隊員4600人、航空機29機態勢… 防衛省が熊本地震での出動状況を公開

防衛省・自衛隊の災害対策公式アカウントは、令和8年熊本地震に係る災害派遣について、7月29日時点の活動状況を公表しました。

防衛省が熊本地震での活動状況を報告

7月28日16時27分ごろ、熊本県熊本地方を震源とする最大震度7の地震が発生。

29日17時30分には、熊本県知事から陸上自衛隊第8師団長に対し、人命救助や物資輸送、生活支援などに係る災害派遣要請がありました。

29日時点で、自衛隊は陸上自衛隊第8師団を中心に約4600人態勢で活動。

航空機は延べ29機が投入され、人命救助活動、患者後送、物資輸送、給水支援、連絡員の派遣などが進められています。

人命救助活動では、イオンモール熊本で陸自第8偵察隊、第42即応機動連隊、第8後方支援連隊などの隊員約170人が活動。

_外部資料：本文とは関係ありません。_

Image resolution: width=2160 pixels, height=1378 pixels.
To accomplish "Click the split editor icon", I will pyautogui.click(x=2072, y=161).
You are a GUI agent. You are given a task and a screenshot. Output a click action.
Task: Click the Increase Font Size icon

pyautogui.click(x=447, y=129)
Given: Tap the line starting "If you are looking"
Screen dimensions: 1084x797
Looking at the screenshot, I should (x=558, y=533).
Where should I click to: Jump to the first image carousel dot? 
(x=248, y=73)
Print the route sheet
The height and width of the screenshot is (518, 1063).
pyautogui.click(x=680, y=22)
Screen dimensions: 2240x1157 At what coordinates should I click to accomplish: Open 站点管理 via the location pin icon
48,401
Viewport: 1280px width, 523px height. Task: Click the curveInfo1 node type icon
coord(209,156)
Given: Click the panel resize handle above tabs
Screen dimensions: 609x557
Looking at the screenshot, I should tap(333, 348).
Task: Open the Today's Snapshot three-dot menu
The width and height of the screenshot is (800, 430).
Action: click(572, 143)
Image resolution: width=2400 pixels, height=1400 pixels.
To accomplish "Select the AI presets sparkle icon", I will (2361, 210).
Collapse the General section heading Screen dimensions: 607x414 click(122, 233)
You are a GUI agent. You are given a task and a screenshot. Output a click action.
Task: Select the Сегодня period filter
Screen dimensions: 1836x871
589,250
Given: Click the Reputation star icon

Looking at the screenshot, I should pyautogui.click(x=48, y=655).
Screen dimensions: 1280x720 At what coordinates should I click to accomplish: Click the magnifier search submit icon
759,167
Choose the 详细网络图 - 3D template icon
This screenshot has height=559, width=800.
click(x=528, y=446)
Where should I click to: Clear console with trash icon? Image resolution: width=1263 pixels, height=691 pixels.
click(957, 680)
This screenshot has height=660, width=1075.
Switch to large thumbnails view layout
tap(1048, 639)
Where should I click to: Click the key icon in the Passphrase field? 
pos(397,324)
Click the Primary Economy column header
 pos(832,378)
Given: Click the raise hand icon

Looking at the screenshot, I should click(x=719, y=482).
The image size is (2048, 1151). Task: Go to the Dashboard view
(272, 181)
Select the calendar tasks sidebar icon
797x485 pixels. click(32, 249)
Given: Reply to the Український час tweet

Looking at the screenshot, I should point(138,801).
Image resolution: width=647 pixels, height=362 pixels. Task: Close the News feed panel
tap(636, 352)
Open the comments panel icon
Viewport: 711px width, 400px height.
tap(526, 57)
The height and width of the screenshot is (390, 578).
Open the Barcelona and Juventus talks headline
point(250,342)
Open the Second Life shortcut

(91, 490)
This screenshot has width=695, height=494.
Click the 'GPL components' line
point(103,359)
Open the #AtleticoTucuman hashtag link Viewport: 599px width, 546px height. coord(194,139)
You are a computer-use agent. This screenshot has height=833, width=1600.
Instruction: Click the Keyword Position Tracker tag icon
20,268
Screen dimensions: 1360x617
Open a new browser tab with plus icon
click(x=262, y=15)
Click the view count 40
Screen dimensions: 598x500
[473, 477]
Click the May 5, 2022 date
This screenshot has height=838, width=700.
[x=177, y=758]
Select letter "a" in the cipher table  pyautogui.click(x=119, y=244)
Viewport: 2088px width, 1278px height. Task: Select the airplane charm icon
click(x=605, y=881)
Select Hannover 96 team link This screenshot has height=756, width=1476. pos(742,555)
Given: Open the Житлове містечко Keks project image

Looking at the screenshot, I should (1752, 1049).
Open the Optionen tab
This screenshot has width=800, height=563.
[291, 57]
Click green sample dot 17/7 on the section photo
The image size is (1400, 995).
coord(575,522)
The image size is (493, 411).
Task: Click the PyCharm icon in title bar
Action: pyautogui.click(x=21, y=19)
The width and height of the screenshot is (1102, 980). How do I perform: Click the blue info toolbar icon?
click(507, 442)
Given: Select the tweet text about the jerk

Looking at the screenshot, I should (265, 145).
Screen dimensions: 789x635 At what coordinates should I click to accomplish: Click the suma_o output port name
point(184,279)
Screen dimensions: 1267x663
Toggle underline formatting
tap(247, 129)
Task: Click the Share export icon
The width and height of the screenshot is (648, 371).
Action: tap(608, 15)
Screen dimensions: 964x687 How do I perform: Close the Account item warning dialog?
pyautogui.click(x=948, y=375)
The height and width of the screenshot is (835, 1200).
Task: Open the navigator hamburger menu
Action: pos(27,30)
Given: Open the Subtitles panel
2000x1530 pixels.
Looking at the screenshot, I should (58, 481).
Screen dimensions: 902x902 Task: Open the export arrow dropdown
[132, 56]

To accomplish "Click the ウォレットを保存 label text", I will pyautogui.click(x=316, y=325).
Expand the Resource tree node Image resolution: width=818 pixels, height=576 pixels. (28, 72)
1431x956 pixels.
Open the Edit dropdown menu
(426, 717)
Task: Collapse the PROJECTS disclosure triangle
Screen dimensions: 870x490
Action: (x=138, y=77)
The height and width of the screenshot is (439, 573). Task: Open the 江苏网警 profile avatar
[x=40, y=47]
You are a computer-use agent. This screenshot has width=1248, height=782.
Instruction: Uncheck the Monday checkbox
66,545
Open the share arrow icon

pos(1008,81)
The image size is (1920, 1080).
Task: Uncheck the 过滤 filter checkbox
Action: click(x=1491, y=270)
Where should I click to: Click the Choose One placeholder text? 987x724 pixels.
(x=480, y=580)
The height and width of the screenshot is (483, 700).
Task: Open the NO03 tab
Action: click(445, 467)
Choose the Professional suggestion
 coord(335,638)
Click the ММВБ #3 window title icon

日本製紙八代工場でも、西部方面特科連隊の隊員約30人が救助活動にあたっています。

輸送活動では、陸自第8飛行隊のUH-60による患者後送や、航空自衛隊第2輸送航空隊のC-2によるクーラー約300台の輸送も実施されました。

熊本空港から各避難所などへは、陸上自衛隊西部方面輸送隊が輸送を担うとしています。

また、海上自衛隊の艦艇も生活支援物資の輸送にあたっています。

資料には、輸送艦「ぶんご」、護衛艦「げんかい」「えんしゅう」、水中処分母船5号、掃海艇「いせ」が八代港へ向けて前進中と記されています。

給水支援も各地で始まっています。

八代市、宇城市、上益城郡嘉島町、宇土市、熊本市、上天草市、氷川町などで、水トレーラーを使った給水支援が順次行われています。

資料写真には、隊員が給水支援を行う様子や、C-2にクーラーを搭載する場面、がれき撤去や患者後送にあたる姿が紹介されています。

防衛省・自衛隊は、被災地の状況に応じて人命救助、輸送、生活支援を続けています。

発災直後から続く活動は、被災した人たちの安全確保と生活再建を支える重要な取り組みとなっています。